O’Mahony is ready for a huge collision with Edinburgh with a semi-final at stake

O’Mahony is ready for a huge collision with Edinburgh with a semi-final at stake
Picture: Diarmuid Greene/Sportsfile

LIONHEARTED Munster captain Peter O’Mahony has had some hugely physical back-row tussles over the course of the Six Nations with Ireland and is expecting another one tomorrow.

With the way Munster like to play, the back-row battle is always going to be key but it could the deciding factor against Edinburgh in Murrayfield, 12.45pm.

With Hamish Watson and John Barclay on the flanks and Bill Mata at eight, speed and power have become a key element of Edinburgh’s forward play this season and, with a strong scrum and an accurate line-out, O’Mahony has a fair idea of what to expect tomorrow afternoon in the Heineken Champions Cup quarter-final.

“They have a very impressive set-piece both sides of the ball, scrum and line-out,” says O’Mahony ahead of tomorrow’s clash.

“We probably say it about every game but it is going to be particularly important this weekend.

“The battle of the line-out and the scrum.

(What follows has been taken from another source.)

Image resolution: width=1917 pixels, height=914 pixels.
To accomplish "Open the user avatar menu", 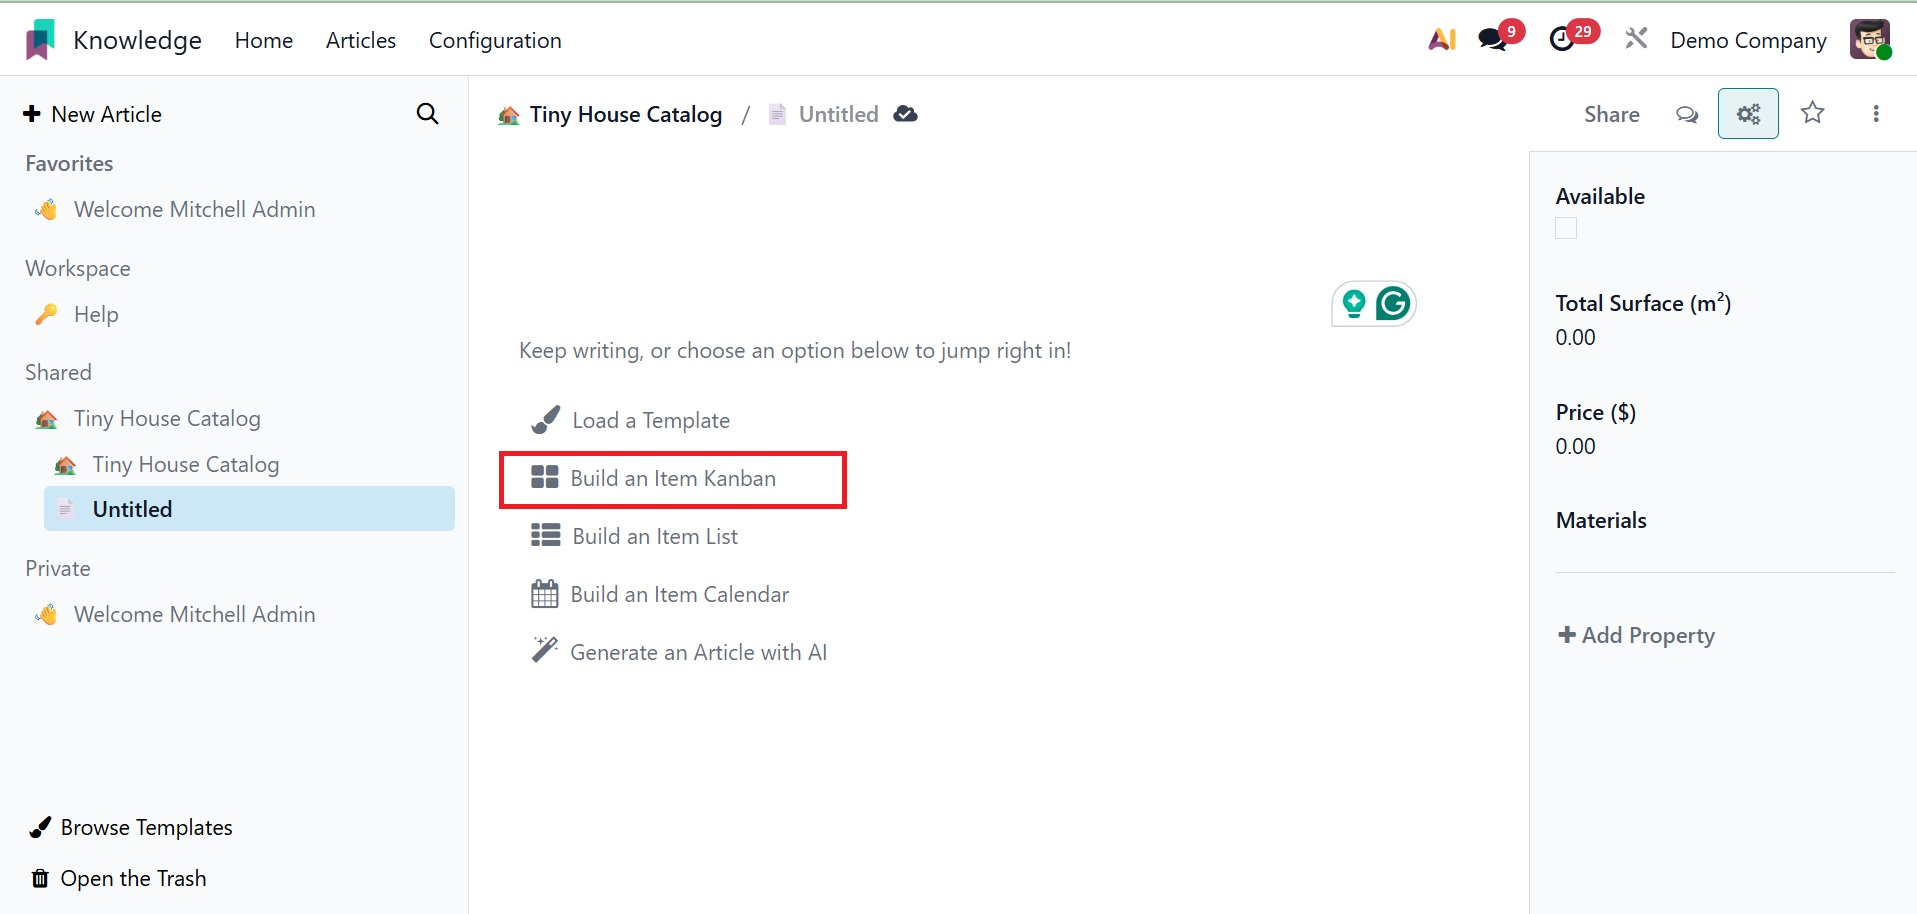I will 1869,40.
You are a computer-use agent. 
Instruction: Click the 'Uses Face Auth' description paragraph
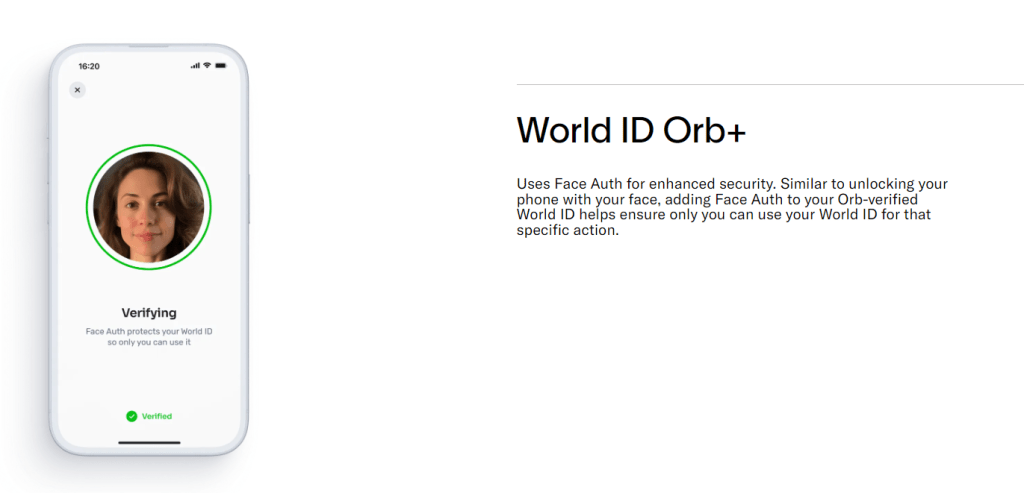[x=730, y=207]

They are very impressive in both areas.

“It’s your best performances is going to have to be the ones that you perform this time of the year.”

The captain certainly wasn’t too enamoured with the way his side performed last Saturday against Zebre in Thomond Park but the way the Munster maul performed in the second half tempered some of his disappointment.

“The first-half isn’t where we wanted to be. That try was certainly important before the break (for Munster).

“It was a good performance in the second half and as we spoke about, three maul tries is something that we would be very happy with. Set-piece was good so there is plenty of good to build on as well.”

O’Mahony has had little time to dwell on a Six Nations campaign that failed to ignite properly but says moving from the national set-up to his second family doesn’t present an issue for him.

“I don’t find it particularly hard,” he said. “It’s too big a week not just to slot back in or hang around and kind of act differently or be quiet because it’s knockout in Europe.

“I’d be doing myself an injustice if I didn’t come back in and just be myself along with all the other guys who have been away the last few weeks.

“We’ve just got to get back in and carry on as if we’ve been here all the time.

“We’ve been here plenty of times, that you finish up and you get a few days off and you’re back into the biggest game of the year for the club.

“So it’s not something that we’re new to or will be an issue during the week. Just something that has to be done.”

Picture: Stephen McCarthy/Sportsfile
Picture: Stephen McCarthy/Sportsfile

It shows how much the face of Irish rugby has changed when it is no longer with three wins and two losses but the Corkman thought some of the reaction afterwards to the Six Nations was ‘strange’.

For him it is done, dusted and put away and now it is on to Munster’s biggest game of the season so far and a chance to make the semi-finals of the competition.

Experience has shown the Munster captain that you have to accept bad days at the office and just learn to move on just as he has done with the Six Nations.

“I’ve been in plenty of days like Cardiff. What you do, you have to get on with it.

“It’s not the ideal one because you don’t have one after it but that’s life, that’s the game we play in.

“I’ve certainly learned to do it better but I think there was a strange reaction to some of the stuff that’s been going on for the last few weeks, to be honest, but that’s part of it.

“I mean, we’ve won 22 of the 25 games or something (with Ireland),” he added.

“I just felt there was a bit of a strange reaction to it but look, this is part of the game we’re in and I’ve certainly learned better over the last few years to say ‘right, that’s done now’. Because, as I said, it’s too big a week for me to be hanging around.

“I had a nice few days off, spent some time with the family and back in here to a great buzz.

“You can tell straight away when there’s Europe coming up. It’s good to be back.”

This weekend’s referee is Pascal Gauzere, the ref in charge of the third summer Test in Australia when O’Mahony was illegally taken out in the air by Isreal Falou.

He says he has no issue with the Frenchman.

“I feel for referees a huge amount of the time, the amount of stuff they have to look after and the amount of things that go on in rugby games these days but we’re talking nine months ago at this stage, I’ve been adjudicated by Pascal a good few times after that so I think we’re on good terms anyway,” he says with a big smile.

“You’ll have to ask him his side of it.”